I have a dataset that has over 10 million variables. It has 25 columns for diagnosis code. Each row represents one patient. Based on admission to the hospital Diagnosis code is generated and it can be placed anywhere between columns 1 to 25. I would like to create a new column for lets say disease A that has codes ranging from 480,481,482,483,484,V334,V555. If any of these codes are present in these 25 columns new column should return value of 1 else 0.
Original Table:
DX1 | DX2 | DX3 | DX4. | DX5. | DX6. | DX7. | DX8. | DX9. | DX10. | DX11. |
---|---|---|---|---|---|---|---|---|---|---|
481 | 482 | |||||||||
V334 | ||||||||||
484 | ||||||||||
485. | ||||||||||
V555 | 481 | |||||||||
F666 | ||||||||||
G765 | 481 |
I want new column with 0 or 1 variable even if one of the row has values: 480,481,482,483,484,V334,V555. For e.g.

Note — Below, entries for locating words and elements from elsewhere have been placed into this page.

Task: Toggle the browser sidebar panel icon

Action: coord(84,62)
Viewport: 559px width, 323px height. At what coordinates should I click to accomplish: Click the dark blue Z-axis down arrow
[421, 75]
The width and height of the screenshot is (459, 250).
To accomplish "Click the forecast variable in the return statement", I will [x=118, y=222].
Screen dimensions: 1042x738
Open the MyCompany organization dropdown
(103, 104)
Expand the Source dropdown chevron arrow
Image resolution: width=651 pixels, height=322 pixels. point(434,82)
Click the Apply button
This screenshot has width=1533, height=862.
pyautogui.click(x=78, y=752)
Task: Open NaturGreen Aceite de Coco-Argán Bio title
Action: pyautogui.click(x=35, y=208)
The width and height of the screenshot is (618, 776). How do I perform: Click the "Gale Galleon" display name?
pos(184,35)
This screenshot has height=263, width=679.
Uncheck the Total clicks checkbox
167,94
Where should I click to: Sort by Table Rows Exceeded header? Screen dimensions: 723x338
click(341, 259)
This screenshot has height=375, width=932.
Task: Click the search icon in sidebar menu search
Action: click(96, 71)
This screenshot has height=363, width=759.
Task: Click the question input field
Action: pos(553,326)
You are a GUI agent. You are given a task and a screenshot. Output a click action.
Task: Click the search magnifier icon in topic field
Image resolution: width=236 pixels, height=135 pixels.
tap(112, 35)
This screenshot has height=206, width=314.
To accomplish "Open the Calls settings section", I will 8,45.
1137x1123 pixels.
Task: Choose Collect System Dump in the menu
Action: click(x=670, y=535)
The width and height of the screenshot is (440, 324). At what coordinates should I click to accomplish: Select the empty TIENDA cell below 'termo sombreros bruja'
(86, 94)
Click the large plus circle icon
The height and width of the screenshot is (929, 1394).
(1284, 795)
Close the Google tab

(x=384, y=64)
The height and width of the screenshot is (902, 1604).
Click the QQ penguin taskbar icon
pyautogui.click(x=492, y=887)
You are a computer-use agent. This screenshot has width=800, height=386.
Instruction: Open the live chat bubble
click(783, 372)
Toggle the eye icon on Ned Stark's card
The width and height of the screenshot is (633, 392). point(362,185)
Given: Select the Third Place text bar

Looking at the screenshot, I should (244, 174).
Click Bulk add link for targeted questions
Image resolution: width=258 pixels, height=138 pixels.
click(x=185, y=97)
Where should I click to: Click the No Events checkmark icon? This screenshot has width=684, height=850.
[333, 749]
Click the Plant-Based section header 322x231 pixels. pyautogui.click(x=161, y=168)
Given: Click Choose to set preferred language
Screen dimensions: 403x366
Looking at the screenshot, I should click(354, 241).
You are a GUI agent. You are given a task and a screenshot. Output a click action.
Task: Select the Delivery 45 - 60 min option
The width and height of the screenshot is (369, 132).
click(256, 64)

DX1 | DX2 | DX3 | DX4. | DX5. | DX6. | DX7. | DX8. | DX9. | DX10. | DX11. | NewCol |
---|---|---|---|---|---|---|---|---|---|---|---|
481 | 482 | 1 | |||||||||
V334 | 0 | ||||||||||
484 | 1 | ||||||||||
485. | 1 | ||||||||||
V555 | 481 | 1 | |||||||||
F666 | 0 | ||||||||||
G765 | 481 | 1 |
I have tried using:
%>%mutate(NewCol = recode(DX1,
"486" = "1",
.default = "0"))
but this is only for column DX1 and variable 486. I want to apply for 25 consecutive columns ranging from DX1:DX25 and include all variables 480,481,482,483,484,V334,V555. Thank You!